- [TASK INPUTS]:
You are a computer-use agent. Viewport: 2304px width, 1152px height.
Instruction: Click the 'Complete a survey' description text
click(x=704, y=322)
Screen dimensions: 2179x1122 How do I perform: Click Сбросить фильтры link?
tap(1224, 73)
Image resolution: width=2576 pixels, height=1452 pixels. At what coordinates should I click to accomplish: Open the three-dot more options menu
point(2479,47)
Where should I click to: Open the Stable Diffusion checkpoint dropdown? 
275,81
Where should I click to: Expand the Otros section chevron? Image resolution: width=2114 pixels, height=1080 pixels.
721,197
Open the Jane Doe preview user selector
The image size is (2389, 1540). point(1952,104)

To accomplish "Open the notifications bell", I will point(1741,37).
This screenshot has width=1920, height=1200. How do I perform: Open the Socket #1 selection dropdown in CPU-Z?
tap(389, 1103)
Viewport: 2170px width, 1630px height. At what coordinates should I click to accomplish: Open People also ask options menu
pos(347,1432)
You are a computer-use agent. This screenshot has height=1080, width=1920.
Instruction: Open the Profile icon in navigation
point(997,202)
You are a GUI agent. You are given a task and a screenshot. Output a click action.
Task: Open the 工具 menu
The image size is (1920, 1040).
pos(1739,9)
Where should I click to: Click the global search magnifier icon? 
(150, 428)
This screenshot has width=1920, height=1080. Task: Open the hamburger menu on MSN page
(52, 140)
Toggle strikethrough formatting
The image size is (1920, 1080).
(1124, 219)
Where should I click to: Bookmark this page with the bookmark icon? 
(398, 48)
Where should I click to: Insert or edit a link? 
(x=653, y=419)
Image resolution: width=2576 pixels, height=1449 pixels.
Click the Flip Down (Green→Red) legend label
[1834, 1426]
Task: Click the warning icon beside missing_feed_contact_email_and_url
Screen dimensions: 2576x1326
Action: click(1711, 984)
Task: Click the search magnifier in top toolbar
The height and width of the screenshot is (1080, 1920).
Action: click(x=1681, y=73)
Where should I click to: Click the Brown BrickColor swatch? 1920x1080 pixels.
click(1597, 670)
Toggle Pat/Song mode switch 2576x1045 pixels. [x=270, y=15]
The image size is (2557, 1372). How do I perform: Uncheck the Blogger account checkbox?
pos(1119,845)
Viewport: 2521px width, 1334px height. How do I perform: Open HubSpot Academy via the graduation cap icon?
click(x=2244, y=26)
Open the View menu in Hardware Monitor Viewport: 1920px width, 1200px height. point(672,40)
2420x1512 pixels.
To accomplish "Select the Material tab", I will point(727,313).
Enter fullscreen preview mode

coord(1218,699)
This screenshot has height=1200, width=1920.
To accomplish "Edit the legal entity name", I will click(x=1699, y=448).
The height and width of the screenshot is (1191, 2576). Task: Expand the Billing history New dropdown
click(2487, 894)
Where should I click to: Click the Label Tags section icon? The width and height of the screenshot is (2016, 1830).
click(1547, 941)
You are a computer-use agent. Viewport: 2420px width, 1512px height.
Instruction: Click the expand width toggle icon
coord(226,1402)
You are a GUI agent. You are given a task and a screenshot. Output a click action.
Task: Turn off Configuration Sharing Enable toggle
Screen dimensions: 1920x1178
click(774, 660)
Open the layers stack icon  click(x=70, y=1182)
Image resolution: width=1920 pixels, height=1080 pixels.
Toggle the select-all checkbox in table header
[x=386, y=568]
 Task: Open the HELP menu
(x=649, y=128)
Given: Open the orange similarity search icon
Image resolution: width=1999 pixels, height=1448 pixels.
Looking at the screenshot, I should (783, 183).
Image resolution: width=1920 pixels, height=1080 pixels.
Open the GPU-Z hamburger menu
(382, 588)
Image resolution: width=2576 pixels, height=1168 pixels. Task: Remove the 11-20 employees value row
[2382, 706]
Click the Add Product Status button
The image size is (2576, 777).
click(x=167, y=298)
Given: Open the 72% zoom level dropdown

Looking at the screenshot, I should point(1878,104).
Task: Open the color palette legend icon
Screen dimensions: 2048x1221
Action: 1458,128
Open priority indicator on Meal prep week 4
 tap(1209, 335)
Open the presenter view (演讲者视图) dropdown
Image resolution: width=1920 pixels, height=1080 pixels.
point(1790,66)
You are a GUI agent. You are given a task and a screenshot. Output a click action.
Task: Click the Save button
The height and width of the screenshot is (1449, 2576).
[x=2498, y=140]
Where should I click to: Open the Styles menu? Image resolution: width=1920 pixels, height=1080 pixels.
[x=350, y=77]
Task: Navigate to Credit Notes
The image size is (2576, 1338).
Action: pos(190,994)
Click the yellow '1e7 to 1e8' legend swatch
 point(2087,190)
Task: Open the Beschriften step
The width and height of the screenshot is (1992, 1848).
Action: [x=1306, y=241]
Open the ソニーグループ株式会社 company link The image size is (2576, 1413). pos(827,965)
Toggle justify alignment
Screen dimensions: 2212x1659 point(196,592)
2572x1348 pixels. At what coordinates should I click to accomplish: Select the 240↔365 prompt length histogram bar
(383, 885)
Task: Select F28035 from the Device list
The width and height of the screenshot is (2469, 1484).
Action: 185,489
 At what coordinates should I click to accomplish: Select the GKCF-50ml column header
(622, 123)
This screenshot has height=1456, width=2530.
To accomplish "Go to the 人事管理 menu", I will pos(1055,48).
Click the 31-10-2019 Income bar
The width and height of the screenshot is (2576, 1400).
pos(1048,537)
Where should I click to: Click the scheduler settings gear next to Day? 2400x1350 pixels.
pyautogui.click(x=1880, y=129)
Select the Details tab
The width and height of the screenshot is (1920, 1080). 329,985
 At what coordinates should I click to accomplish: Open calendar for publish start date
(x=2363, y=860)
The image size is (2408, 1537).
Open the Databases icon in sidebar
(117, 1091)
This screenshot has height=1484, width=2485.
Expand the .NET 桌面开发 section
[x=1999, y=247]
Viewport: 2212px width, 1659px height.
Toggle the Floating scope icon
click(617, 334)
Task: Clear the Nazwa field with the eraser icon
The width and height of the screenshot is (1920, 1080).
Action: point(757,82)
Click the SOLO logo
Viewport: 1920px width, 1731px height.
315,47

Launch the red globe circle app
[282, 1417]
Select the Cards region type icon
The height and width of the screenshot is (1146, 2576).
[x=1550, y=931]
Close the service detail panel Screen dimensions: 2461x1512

- [EXERCISE INSTRUCTIONS]: Word for word, write out every entry shown above.

- [EXERCISE RESPONSE]:
You are a computer-use agent. Viewport: 2304px width, 1152px height.
Instruction: Click the 'Complete a survey' description text
click(x=704, y=322)
Screen dimensions: 2179x1122 How do I perform: Click Сбросить фильтры link?
tap(1224, 73)
Image resolution: width=2576 pixels, height=1452 pixels. At what coordinates should I click to accomplish: Open the three-dot more options menu
point(2479,47)
Where should I click to: Open the Stable Diffusion checkpoint dropdown? 
275,81
Where should I click to: Expand the Otros section chevron? Image resolution: width=2114 pixels, height=1080 pixels.
721,197
Open the Jane Doe preview user selector
The image size is (2389, 1540). point(1952,104)

To accomplish "Open the notifications bell", I will point(1741,37).
This screenshot has width=1920, height=1200. How do I perform: Open the Socket #1 selection dropdown in CPU-Z?
tap(389, 1103)
Viewport: 2170px width, 1630px height. At what coordinates should I click to accomplish: Open People also ask options menu
pos(347,1432)
You are a computer-use agent. This screenshot has height=1080, width=1920.
Instruction: Open the Profile icon in navigation
point(997,202)
You are a GUI agent. You are given a task and a screenshot. Output a click action.
Task: Open the 工具 menu
The image size is (1920, 1040).
pos(1739,9)
Where should I click to: Click the global search magnifier icon? 
(150, 428)
This screenshot has width=1920, height=1080. Task: Open the hamburger menu on MSN page
(52, 140)
Toggle strikethrough formatting
The image size is (1920, 1080).
(1124, 219)
Where should I click to: Bookmark this page with the bookmark icon? 
(398, 48)
Where should I click to: Insert or edit a link? 
(x=653, y=419)
Image resolution: width=2576 pixels, height=1449 pixels.
Click the Flip Down (Green→Red) legend label
[1834, 1426]
Task: Click the warning icon beside missing_feed_contact_email_and_url
Screen dimensions: 2576x1326
Action: click(1711, 984)
Task: Click the search magnifier in top toolbar
The height and width of the screenshot is (1080, 1920).
Action: click(x=1681, y=73)
Where should I click to: Click the Brown BrickColor swatch? 1920x1080 pixels.
click(1597, 670)
Toggle Pat/Song mode switch 2576x1045 pixels. [x=270, y=15]
The image size is (2557, 1372). How do I perform: Uncheck the Blogger account checkbox?
pos(1119,845)
Viewport: 2521px width, 1334px height. How do I perform: Open HubSpot Academy via the graduation cap icon?
click(x=2244, y=26)
Open the View menu in Hardware Monitor Viewport: 1920px width, 1200px height. point(672,40)
2420x1512 pixels.
To accomplish "Select the Material tab", I will point(727,313).
Enter fullscreen preview mode

coord(1218,699)
This screenshot has height=1200, width=1920.
To accomplish "Edit the legal entity name", I will click(x=1699, y=448).
The height and width of the screenshot is (1191, 2576). Task: Expand the Billing history New dropdown
click(2487, 894)
Where should I click to: Click the Label Tags section icon? The width and height of the screenshot is (2016, 1830).
click(1547, 941)
You are a computer-use agent. Viewport: 2420px width, 1512px height.
Instruction: Click the expand width toggle icon
coord(226,1402)
You are a GUI agent. You are given a task and a screenshot. Output a click action.
Task: Turn off Configuration Sharing Enable toggle
Screen dimensions: 1920x1178
click(774, 660)
Open the layers stack icon  click(x=70, y=1182)
Image resolution: width=1920 pixels, height=1080 pixels.
Toggle the select-all checkbox in table header
[x=386, y=568]
 Task: Open the HELP menu
(x=649, y=128)
Given: Open the orange similarity search icon
Image resolution: width=1999 pixels, height=1448 pixels.
Looking at the screenshot, I should (783, 183).
Image resolution: width=1920 pixels, height=1080 pixels.
Open the GPU-Z hamburger menu
(382, 588)
Image resolution: width=2576 pixels, height=1168 pixels. Task: Remove the 11-20 employees value row
[2382, 706]
Click the Add Product Status button
The image size is (2576, 777).
click(x=167, y=298)
Given: Open the 72% zoom level dropdown

Looking at the screenshot, I should point(1878,104).
Task: Open the color palette legend icon
Screen dimensions: 2048x1221
Action: 1458,128
Open priority indicator on Meal prep week 4
 tap(1209, 335)
Open the presenter view (演讲者视图) dropdown
Image resolution: width=1920 pixels, height=1080 pixels.
point(1790,66)
You are a GUI agent. You are given a task and a screenshot. Output a click action.
Task: Click the Save button
The height and width of the screenshot is (1449, 2576).
[x=2498, y=140]
Where should I click to: Open the Styles menu? Image resolution: width=1920 pixels, height=1080 pixels.
[x=350, y=77]
Task: Navigate to Credit Notes
The image size is (2576, 1338).
Action: pos(190,994)
Click the yellow '1e7 to 1e8' legend swatch
 point(2087,190)
Task: Open the Beschriften step
The width and height of the screenshot is (1992, 1848).
Action: [x=1306, y=241]
Open the ソニーグループ株式会社 company link The image size is (2576, 1413). pos(827,965)
Toggle justify alignment
Screen dimensions: 2212x1659 point(196,592)
2572x1348 pixels. At what coordinates should I click to accomplish: Select the 240↔365 prompt length histogram bar
(383, 885)
Task: Select F28035 from the Device list
The width and height of the screenshot is (2469, 1484).
Action: 185,489
 At what coordinates should I click to accomplish: Select the GKCF-50ml column header
(622, 123)
This screenshot has height=1456, width=2530.
To accomplish "Go to the 人事管理 menu", I will pos(1055,48).
Click the 31-10-2019 Income bar
The width and height of the screenshot is (2576, 1400).
pos(1048,537)
Where should I click to: Click the scheduler settings gear next to Day? 2400x1350 pixels.
pyautogui.click(x=1880, y=129)
Select the Details tab
The width and height of the screenshot is (1920, 1080). 329,985
 At what coordinates should I click to accomplish: Open calendar for publish start date
(x=2363, y=860)
The image size is (2408, 1537).
Open the Databases icon in sidebar
(117, 1091)
This screenshot has height=1484, width=2485.
Expand the .NET 桌面开发 section
[x=1999, y=247]
Viewport: 2212px width, 1659px height.
Toggle the Floating scope icon
click(617, 334)
Task: Clear the Nazwa field with the eraser icon
The width and height of the screenshot is (1920, 1080).
Action: point(757,82)
Click the SOLO logo
Viewport: 1920px width, 1731px height.
315,47

Launch the red globe circle app
[282, 1417]
Select the Cards region type icon
The height and width of the screenshot is (1146, 2576).
[x=1550, y=931]
Close the service detail panel Screen dimensions: 2461x1512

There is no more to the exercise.